В одной из редакций романа приведен портрет одного из «новичков»: «очень мрачный человек с маленькими, коротко постриженными под носом усиками и тяжелыми глазами». Именно он «велел секретарю обрызгать стены кабинета того, кто внушал ему опасения» (Булгаков 1993: 208—209). В этом варианте имя отравителя «знал» Абадонна, но оно тоже не было названо, однако характерные усики, приметная черта облика Ягоды, делали сцену излишне прозрачной, и в окончательном тексте Булгаков опустил эту деталь.

Необычайным, особенно в атмосфере 1930-х гг., было само погружение столь опасной темы, как ГПУ-НКВД, в откровенно игровую и даже балаганную стихию.

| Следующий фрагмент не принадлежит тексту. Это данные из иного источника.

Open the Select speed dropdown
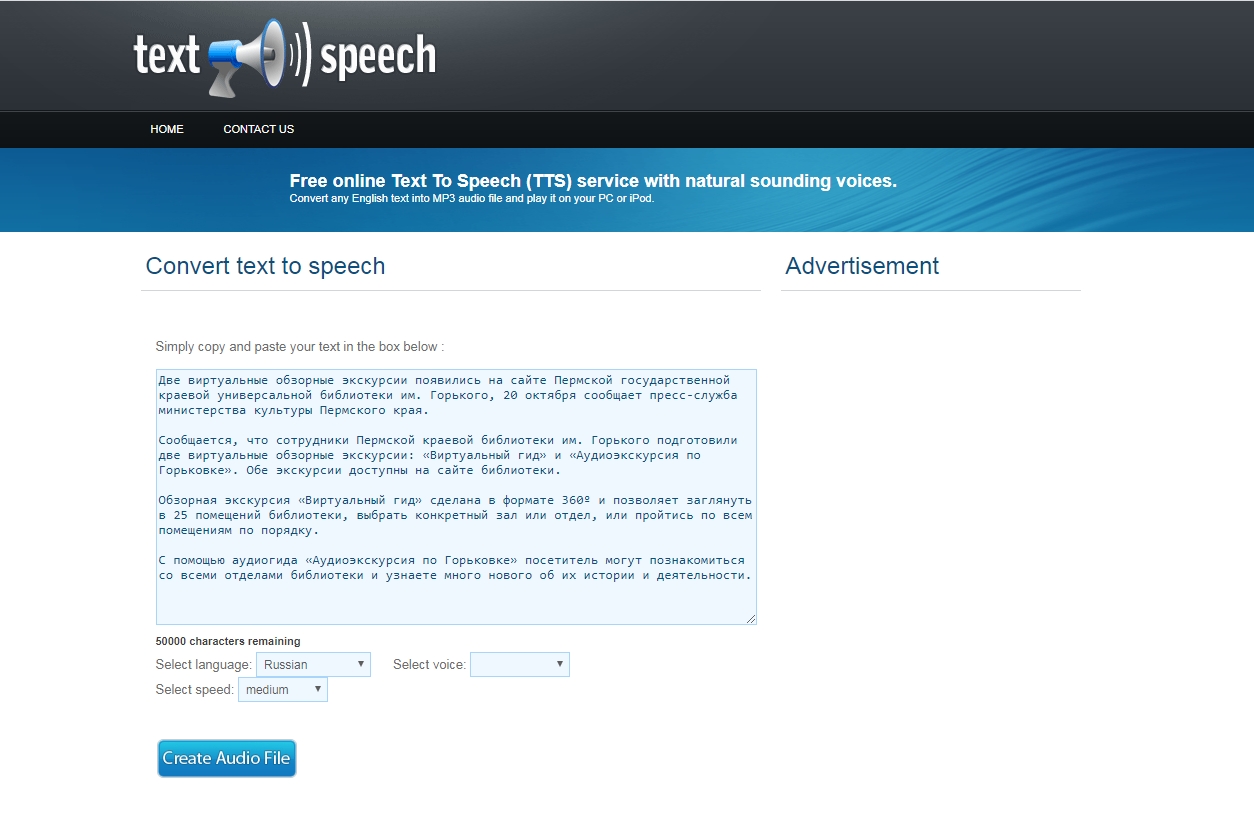coord(282,689)
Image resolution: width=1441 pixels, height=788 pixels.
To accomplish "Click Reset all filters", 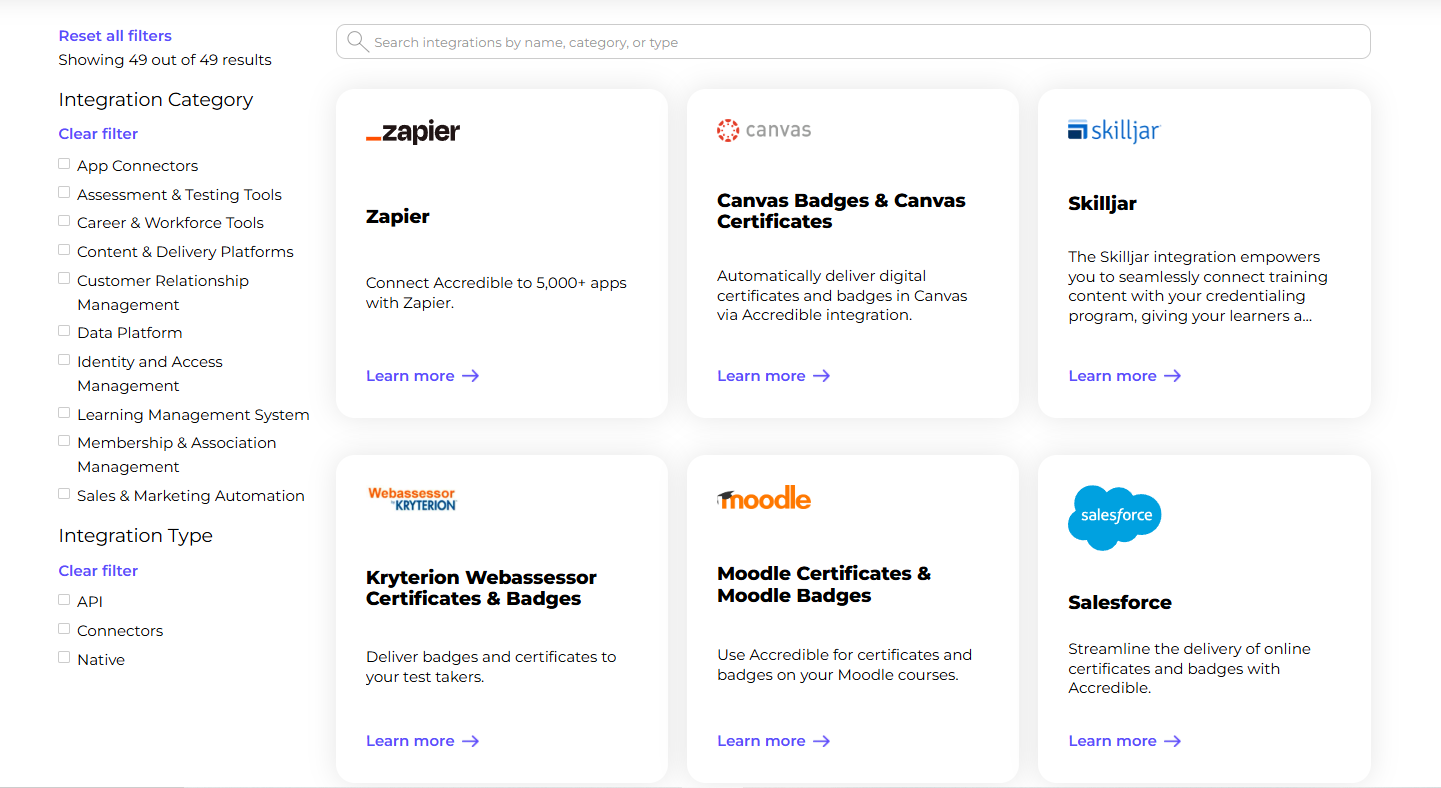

За этим стояло, по всей вероятности, стремление изжить в себе реальный страх перед всесильной структурой, опутавшей своей липкой паутиной все сферы жизни и представляющей для нее самой реальную угрозу. Поколение прошло через «пустыню страха» (Л.Я. Гинзбург). Парализующей атмосферы страха не избежал и Булгаков. Зафиксированы многие свидетельства тех состояний страха, и прежде всего страха ходить одному по улицам (хармсовская ситуация «из дома вышел человек <...> и с той поры исчез» была обыденностью) и боязни смерти, которые время от времени охватывали писателя, принуждая обращаться к психиатрам и даже гипнотизерам. Он осознавал, что страх — важнейшая примета тоталитарного режима, подразумевающая вынужденность жизни в не приемлемых для личности условиях. Перенос игровой стихии на источник страха симптоматичен. Это, безусловно, ответ на страх и стресс, порождаемые чудовищной атмосферой 1930-х гг. Причем ответ смеховой, карнавальный, построенный на разрушении стереотипа тотальной обреченности и зависимости, защита от объекта смеха и вместе с тем — способ не «плыть вниз по течению спин» (М. Цветаева), преодолеть «привитую психологию заключенного» и сказать правду об обществе. Особое звучание роману Булгакова и было придано описанием эпохи в балаганно-игровом ключе, сочетавшемся с высокой мистериальной нотой ершалаимского сюжета и темой распятия мастера в московской части, и шире — темой апокалипсической эпохи.

Опутанность Москвы паутиной властных организаций, скрывшихся за «эзотерическими» названиями, за которыми сквозит все то же ГПУ, свидетельствует о «сатанинской» природе нового государства, где герою духовного плана, не обладающему «трижды выдержанной идеологической кровью» (Мандельштам), уготованы тюрьма, клиника Стравинского и соответствующий «диагноз». В одном из вариантов романа звучат откровенные опасения мастера: «Я кончу жизнь в сумасшедшем доме или тюрьме» (Булгаков 1993: 176). Спасением от реальности в МиМ оказывается предание себя в руки инфернальных сил и, наконец, тотальный «уход» — выход за пределы земной фантасмагории.